DIRECTIONS FOR THIS TASK ->
Find "Open equity structure icon beside 北汽福田汽车" and "Task: Open search" in the records below. Copy the lines holding them and every line between, exactly, and no others.

═══ EXERCISE DATA ═══

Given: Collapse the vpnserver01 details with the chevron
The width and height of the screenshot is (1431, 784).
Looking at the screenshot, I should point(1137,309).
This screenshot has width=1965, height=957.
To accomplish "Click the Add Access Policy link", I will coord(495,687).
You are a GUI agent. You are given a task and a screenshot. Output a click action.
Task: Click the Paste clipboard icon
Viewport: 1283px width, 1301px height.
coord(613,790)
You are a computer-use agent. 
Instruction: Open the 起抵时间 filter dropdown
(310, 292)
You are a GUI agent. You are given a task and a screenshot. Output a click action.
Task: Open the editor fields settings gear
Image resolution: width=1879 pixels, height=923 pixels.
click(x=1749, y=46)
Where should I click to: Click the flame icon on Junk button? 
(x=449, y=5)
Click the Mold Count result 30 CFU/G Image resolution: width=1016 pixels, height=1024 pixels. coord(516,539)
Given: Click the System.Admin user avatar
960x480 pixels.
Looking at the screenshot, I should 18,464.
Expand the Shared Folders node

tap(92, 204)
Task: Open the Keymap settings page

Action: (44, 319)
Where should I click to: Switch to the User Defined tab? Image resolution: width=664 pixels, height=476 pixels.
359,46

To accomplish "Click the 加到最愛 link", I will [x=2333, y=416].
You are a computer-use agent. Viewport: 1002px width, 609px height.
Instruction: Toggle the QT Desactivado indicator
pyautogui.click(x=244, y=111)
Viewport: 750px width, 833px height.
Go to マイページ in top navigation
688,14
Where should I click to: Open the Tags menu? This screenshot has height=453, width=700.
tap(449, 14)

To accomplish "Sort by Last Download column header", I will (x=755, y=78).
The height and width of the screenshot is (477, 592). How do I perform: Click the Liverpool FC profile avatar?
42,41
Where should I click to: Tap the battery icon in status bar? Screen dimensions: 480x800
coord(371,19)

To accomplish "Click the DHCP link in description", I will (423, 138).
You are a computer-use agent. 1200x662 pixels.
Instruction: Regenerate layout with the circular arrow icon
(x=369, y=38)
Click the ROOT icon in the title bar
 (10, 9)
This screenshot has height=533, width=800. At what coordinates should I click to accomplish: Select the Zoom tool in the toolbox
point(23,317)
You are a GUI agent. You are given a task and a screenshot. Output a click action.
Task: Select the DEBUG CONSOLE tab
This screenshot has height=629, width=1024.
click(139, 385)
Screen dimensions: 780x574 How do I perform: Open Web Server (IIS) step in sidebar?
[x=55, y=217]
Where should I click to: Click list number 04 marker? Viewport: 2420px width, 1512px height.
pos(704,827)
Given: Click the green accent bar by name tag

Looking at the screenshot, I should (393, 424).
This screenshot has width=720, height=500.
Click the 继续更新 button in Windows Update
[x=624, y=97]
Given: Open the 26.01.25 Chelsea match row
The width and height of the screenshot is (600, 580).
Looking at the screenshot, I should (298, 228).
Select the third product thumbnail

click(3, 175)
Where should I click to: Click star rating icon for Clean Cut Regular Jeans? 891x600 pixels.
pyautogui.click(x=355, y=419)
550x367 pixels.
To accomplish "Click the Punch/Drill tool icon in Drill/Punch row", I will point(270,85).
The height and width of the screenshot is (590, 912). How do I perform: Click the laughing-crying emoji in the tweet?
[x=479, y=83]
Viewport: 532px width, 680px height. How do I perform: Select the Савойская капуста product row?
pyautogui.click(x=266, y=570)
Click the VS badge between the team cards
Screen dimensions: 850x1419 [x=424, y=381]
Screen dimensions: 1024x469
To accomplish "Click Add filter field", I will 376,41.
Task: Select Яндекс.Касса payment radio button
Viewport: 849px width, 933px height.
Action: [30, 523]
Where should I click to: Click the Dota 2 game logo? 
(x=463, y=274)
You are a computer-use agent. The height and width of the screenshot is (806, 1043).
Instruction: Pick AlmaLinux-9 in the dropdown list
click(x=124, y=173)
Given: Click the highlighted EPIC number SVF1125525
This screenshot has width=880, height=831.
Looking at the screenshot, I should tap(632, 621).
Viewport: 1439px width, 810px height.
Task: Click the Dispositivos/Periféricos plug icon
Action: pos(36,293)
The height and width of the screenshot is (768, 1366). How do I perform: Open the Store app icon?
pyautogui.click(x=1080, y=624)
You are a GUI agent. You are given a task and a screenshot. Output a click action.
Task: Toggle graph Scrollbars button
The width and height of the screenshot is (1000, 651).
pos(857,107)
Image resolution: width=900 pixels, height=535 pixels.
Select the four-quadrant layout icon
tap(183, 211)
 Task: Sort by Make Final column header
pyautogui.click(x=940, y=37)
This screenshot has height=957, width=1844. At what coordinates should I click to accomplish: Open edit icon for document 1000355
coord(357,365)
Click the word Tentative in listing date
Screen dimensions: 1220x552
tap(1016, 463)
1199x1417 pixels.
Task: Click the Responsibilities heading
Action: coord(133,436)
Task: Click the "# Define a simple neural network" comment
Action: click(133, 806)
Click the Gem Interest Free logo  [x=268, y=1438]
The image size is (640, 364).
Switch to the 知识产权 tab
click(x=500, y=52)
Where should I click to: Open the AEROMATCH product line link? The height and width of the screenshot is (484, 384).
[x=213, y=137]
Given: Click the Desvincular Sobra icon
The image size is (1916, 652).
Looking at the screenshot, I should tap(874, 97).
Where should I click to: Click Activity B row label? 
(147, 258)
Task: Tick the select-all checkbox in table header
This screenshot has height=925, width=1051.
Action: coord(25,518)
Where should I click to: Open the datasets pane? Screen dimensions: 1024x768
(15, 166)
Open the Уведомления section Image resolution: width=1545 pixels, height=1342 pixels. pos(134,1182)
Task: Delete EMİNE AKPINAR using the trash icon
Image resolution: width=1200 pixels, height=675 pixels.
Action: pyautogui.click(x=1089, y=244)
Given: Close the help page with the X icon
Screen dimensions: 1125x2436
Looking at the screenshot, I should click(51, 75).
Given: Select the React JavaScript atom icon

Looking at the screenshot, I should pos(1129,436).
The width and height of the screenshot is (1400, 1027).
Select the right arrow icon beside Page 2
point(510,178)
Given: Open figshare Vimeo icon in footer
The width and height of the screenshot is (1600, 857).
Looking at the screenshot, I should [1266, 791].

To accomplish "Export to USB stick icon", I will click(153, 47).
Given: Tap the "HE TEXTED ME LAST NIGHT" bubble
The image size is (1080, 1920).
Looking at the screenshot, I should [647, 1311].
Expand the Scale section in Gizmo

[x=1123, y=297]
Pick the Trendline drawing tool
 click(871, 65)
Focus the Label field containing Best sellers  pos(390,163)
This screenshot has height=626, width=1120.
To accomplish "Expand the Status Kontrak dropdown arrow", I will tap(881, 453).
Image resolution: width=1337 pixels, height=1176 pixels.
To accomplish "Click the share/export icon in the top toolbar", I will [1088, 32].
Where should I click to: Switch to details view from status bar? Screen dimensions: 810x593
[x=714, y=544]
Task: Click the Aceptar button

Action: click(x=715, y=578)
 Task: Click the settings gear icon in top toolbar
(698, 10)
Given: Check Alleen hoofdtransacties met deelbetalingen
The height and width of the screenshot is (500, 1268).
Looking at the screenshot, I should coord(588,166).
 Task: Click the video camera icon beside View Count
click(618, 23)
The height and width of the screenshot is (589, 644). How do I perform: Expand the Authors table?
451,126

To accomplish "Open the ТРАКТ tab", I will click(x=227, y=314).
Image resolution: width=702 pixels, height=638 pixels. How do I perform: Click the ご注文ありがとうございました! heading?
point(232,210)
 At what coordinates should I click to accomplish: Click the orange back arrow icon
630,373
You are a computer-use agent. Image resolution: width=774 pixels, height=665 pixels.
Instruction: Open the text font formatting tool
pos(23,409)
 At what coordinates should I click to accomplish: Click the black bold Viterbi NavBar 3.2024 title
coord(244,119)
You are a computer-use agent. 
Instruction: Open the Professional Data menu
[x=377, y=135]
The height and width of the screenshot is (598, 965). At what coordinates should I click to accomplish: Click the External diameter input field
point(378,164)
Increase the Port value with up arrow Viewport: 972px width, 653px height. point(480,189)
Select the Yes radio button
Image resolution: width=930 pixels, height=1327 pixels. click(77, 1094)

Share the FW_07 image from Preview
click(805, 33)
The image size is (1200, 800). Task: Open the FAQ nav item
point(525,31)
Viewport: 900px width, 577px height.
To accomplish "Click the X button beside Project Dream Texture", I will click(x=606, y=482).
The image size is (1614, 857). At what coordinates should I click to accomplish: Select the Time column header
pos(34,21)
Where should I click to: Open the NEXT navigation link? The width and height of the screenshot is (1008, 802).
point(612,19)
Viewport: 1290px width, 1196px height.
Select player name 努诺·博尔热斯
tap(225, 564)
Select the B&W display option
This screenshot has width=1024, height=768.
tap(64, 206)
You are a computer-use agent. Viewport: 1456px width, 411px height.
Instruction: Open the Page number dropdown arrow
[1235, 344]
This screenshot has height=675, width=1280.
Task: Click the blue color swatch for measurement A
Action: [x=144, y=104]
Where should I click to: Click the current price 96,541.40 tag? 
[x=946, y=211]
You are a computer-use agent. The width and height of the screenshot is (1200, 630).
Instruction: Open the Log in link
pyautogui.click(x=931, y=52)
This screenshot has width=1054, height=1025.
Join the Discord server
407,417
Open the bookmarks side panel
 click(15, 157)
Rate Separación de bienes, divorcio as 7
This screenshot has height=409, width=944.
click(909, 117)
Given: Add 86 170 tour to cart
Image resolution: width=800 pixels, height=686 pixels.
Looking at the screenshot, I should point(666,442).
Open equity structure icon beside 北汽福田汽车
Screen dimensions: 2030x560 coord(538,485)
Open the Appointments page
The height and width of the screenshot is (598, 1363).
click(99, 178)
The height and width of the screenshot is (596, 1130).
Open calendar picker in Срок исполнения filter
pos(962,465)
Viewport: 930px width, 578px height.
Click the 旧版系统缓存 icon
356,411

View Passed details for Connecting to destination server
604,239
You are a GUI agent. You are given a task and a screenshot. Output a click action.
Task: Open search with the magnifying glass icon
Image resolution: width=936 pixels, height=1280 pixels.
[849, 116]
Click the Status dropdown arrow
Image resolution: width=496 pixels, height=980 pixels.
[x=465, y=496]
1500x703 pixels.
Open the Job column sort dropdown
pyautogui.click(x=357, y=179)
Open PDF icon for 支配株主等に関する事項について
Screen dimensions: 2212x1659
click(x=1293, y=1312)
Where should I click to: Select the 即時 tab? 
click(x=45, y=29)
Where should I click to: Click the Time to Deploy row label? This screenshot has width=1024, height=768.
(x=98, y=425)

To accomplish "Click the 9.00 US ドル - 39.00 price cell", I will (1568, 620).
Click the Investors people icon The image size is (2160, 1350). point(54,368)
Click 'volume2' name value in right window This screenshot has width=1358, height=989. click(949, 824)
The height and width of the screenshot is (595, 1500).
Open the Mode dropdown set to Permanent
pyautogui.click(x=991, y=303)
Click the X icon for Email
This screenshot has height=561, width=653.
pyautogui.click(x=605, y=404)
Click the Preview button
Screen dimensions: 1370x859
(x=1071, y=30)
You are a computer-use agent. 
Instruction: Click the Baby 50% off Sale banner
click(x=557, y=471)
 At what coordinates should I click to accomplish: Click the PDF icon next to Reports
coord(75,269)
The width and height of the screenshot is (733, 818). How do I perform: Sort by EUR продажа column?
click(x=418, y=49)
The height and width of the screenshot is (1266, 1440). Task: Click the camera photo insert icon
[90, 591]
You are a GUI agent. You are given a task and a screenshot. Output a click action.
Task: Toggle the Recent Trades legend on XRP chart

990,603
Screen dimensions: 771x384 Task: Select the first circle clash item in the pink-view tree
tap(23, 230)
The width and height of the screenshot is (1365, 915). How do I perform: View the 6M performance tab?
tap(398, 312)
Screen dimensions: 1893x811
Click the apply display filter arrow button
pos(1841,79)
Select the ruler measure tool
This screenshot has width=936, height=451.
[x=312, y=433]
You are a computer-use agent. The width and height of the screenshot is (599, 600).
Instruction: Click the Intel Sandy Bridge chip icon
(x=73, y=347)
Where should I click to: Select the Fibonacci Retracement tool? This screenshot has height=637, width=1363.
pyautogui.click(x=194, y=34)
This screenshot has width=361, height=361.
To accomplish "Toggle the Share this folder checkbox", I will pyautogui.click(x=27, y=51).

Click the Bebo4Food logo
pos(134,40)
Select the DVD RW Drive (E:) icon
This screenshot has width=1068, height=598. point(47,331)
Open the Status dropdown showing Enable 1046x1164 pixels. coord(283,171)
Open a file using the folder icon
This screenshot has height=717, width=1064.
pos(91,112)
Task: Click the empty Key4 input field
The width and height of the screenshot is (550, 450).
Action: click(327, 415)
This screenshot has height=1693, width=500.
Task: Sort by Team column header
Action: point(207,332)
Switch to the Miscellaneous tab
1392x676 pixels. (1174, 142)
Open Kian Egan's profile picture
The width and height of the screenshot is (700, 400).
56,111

═══

RESPONSE TO THIS EXERCISE ->
Open equity structure icon beside 北汽福田汽车
Screen dimensions: 2030x560 coord(538,485)
Open the Appointments page
The height and width of the screenshot is (598, 1363).
click(99, 178)
The height and width of the screenshot is (596, 1130).
Open calendar picker in Срок исполнения filter
pos(962,465)
Viewport: 930px width, 578px height.
Click the 旧版系统缓存 icon
356,411

View Passed details for Connecting to destination server
604,239
You are a GUI agent. You are given a task and a screenshot. Output a click action.
Task: Open search with the magnifying glass icon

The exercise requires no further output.